June 2020
Within a condo community may be a superintendent suite made available to the superintendent of a building. This is property of the condominium corporation.
Alternative ways to utilize a superintendent suite may be more beneficial to residents. Before making changes consider any potential impact on the corporation’s tax-exempt status.
Sale of suite to superintendent at fair market value
Proceeds from the sale is income to the corporation and can reduce condo fees paid by owners. Should the superintendent no longer be employed by the corporation the suite remains owned by the former superintendent. Profits from the sale could be material and impact on the corporation’s tax-exempt status. This can be avoided if proceeds are placed in the corporation’s reserve fund.
Rental of superintendent suite at fair market value
Rental payments are income to the corporation and can reduce condo fees paid by owners.
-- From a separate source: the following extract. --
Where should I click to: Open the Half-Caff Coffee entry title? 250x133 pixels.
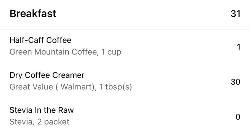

Terms of the lease may require relinquishing the unit on termination of employment. Income may impact on the corporation’s tax-exempt status if material.
Conversion of superintendent suite to a guest suite
This creates amenity space for residents and provides an opportunity to generate rental income. Income is unlikely to be material and impactful on the corporation’s tax-exempt status.
Use of superintendent suite for other purposes
Space may be better utilized for recreation or fitness purposes thus providing new or expanded amenities. No income is generated so there should be no impact on the corporation’s tax-exempt status.